Sieve of Eratosthenes in Haskell

It’s the second famous Haskell example to illustrate its elegance and succinctness, only after quicksort. Non-surprisingly, it’s not implementing the original algorithm just like the quicksort case. Well, in Haskell’s defense, it’s actually implementing the non-refined version specified in https://en.wikipedia.org/wiki/Sieve_of_Eratosthenes.

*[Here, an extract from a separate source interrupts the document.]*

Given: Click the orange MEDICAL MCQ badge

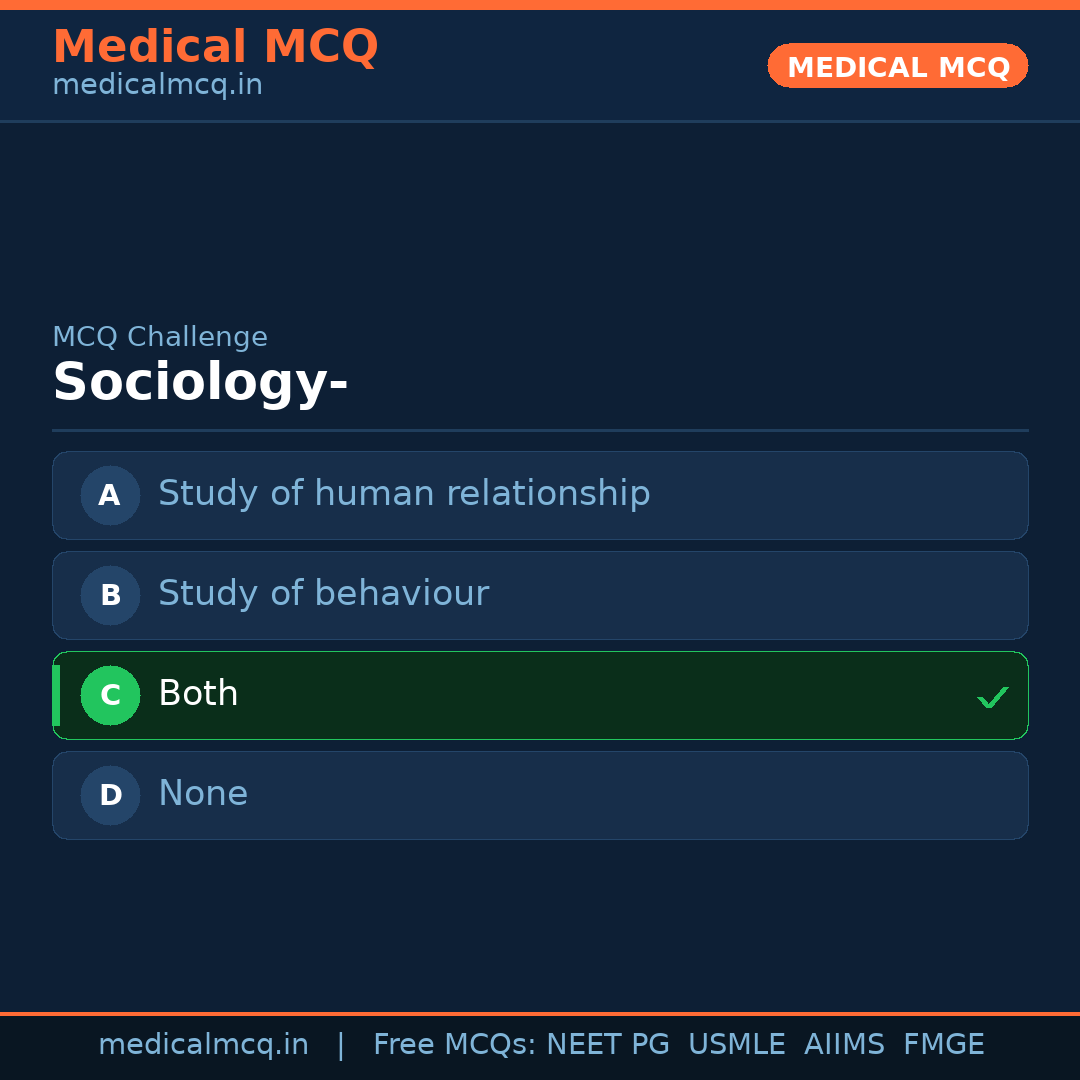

This paper gives a though analysis on this problem, and is fairly readable. The following code is basically a reprint of the code in that paper.

import Data.Time

primes = 2 : [x | x <- [3..], is_prime x]
  where
    is_prime x = all (\f -> x `mod` f /= 0) $ factors x
    factors x = takeWhile (\n -> n*n <= x) primes

slow_seive =  primes [2..]
  where
    primes (x:xs) = x : (primes $ filter (\y -> y `mod` x /= 0) xs)
    primes _ = error "finite int"

fast_seive = 2 : [3..] `minus` composites
  where
    composites = union [map (x*) [x..] | x <- fast_seive]

minus (x:xs) (y:ys)
  | x < y = x : minus xs (y:ys)
  | x == y = minus xs ys
  | x > y = minus (x:xs) ys
minus _ _ = error "i"

union = foldr merge []

merge (x:xs) ys = x : merge' xs ys
  where
    merge' (x:xs) (y:ys)
      | x < y = x : merge' xs (y:ys)
      | x == y = x : merge' xs ys
      | x > y = y : merge' (x:xs) ys
    merge' _ _ = error "i"
merge _ _ = error "i"

force e = seq e $ return ()
-- force e = seq e $ print e
index = 10*1000

main = do
  start <- getCurrentTime
  force $ primes !! index
  stop <- getCurrentTime
  print $ diffUTCTime stop start

  start <- getCurrentTime
  force $ slow_seive !! index
  stop <- getCurrentTime
  print $ diffUTCTime stop start

  start <- getCurrentTime
  force $ fast_seive !! index
  stop <- getCurrentTime
  print $ diffUTCTime stop start

$ ghc -O prime.hs; ./prime
0.040767s
3.273944s
0.045448s

The benchmark result is a bit different from the one in the paper, that it claims that fast_seive runs faster for practical size n, while trivial division on my machine is slightly faster. (Using ghc 7.10.3 on ubuntu 14.04.)